Des chercheurs de l'Université de Séville ont identifié les origines possibles de dommages structurels dans le cerveau de patients atteints de troubles du spectre schizophrénique (SSD). Ce sont des régions qui présentent les plus grandes altérations morphologiques dans les premiers stades de la maladie par rapport aux personnes neurotypiques du même sexe et du même âge. L’étude a également révélé que les personnes atteintes de SSD présentent des réductions significatives de similarité structurelle entre les différentes régions des lobes temporaux, cingulaires et insulaires.
Un nombre croissant d’études soutiennent l’hypothèse selon laquelle les troubles psychiatriques apparaissent initialement comme des altérations structurelles dans des régions spécifiques du cerveau et se propagent ensuite à d’autres zones via la connectivité cérébrale. Les SSD sont caractérisés par une maturation cérébrale atypique, telle qu'une réduction du volume, de la surface et de l'épaisseur du cortex cérébral. Ces altérations, associées à des déficits cognitifs et à des symptômes graves, suivent un schéma qui reflète une déconnexion au sein de réseaux cérébraux spécifiques.

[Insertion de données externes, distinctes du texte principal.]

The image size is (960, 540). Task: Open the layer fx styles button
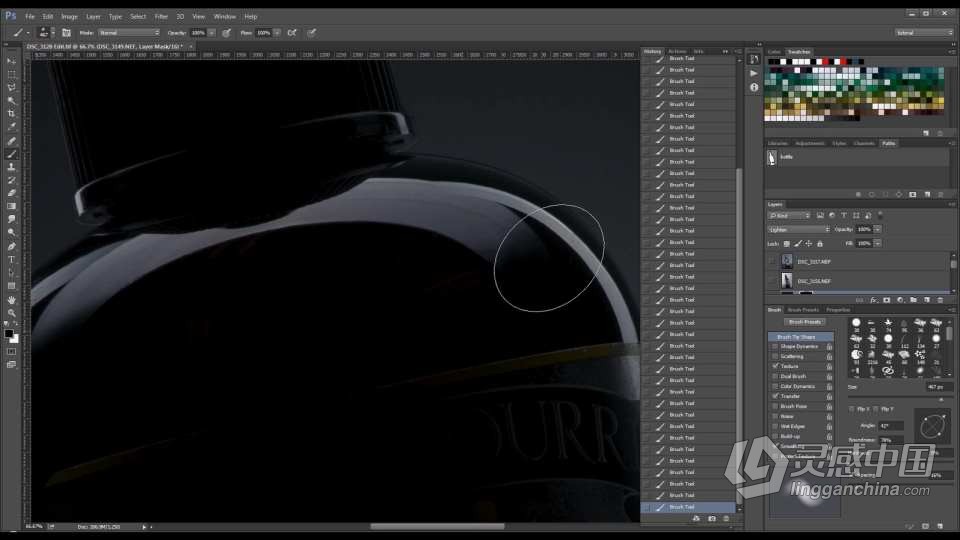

La similarité structurelle entre différentes régions corticales peut être estimée à l'aide de réseaux basés sur la divergence morphométrique inverse (MIND), une méthodologie qui utilise des caractéristiques dérivées de l'imagerie par résonance magnétique structurelle (IRM), telles que le volume, la surface et l'épaisseur corticale. Ces réseaux quantifient le degré de similarité morphologique entre différentes paires de régions, où une diminution des valeurs MIND indique une moindre similarité structurelle, ce qui peut être interprété comme une plus grande déconnexion morphologique entre les paires.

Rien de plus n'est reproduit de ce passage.